## Data lines
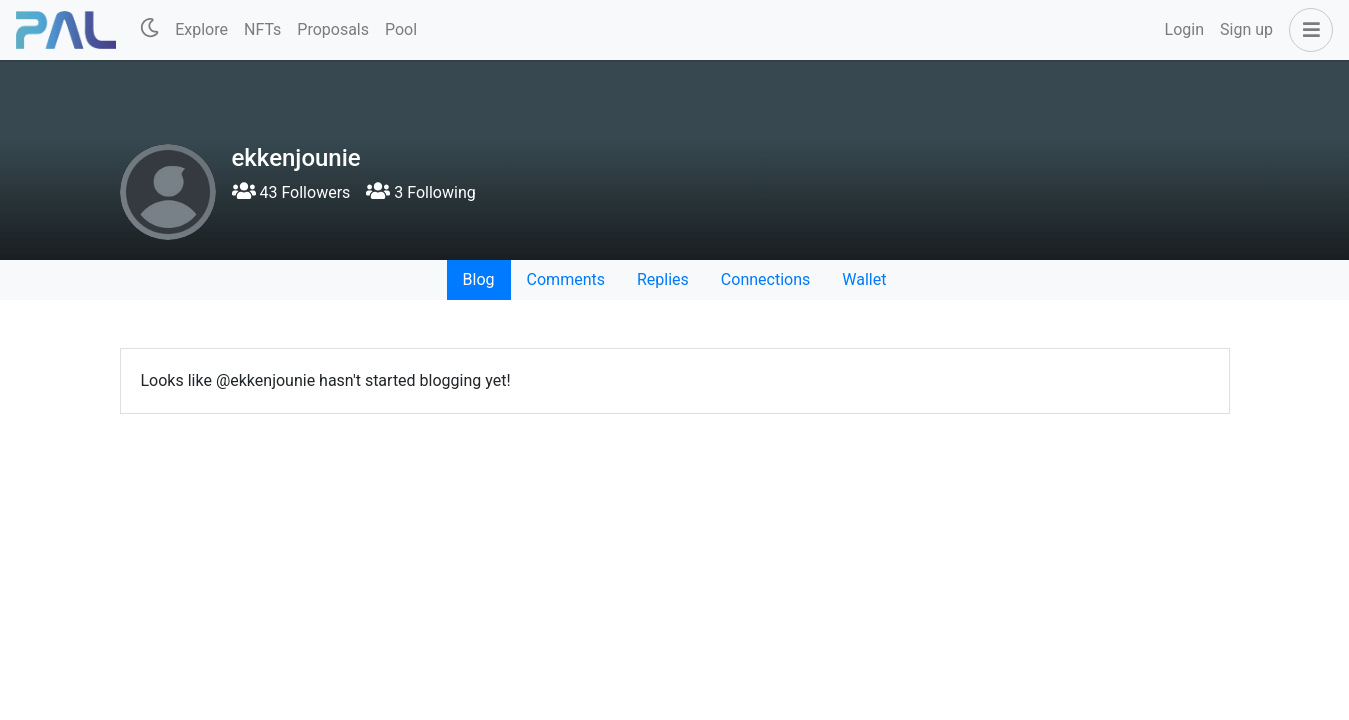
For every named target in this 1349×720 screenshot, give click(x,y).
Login (1184, 29)
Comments (566, 279)
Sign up (1246, 29)
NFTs (262, 29)
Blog (479, 279)
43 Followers (291, 192)
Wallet (864, 279)
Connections (765, 279)
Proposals (333, 29)
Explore (201, 29)
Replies (663, 279)
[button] (1307, 30)
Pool (401, 29)
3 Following (420, 192)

## What you need to do
Which lines in the items above contain the word "screenshot"? Locate each one and copy it in full.

## Correct answer
For every named target in this 1349×720 screenshot, give click(x,y).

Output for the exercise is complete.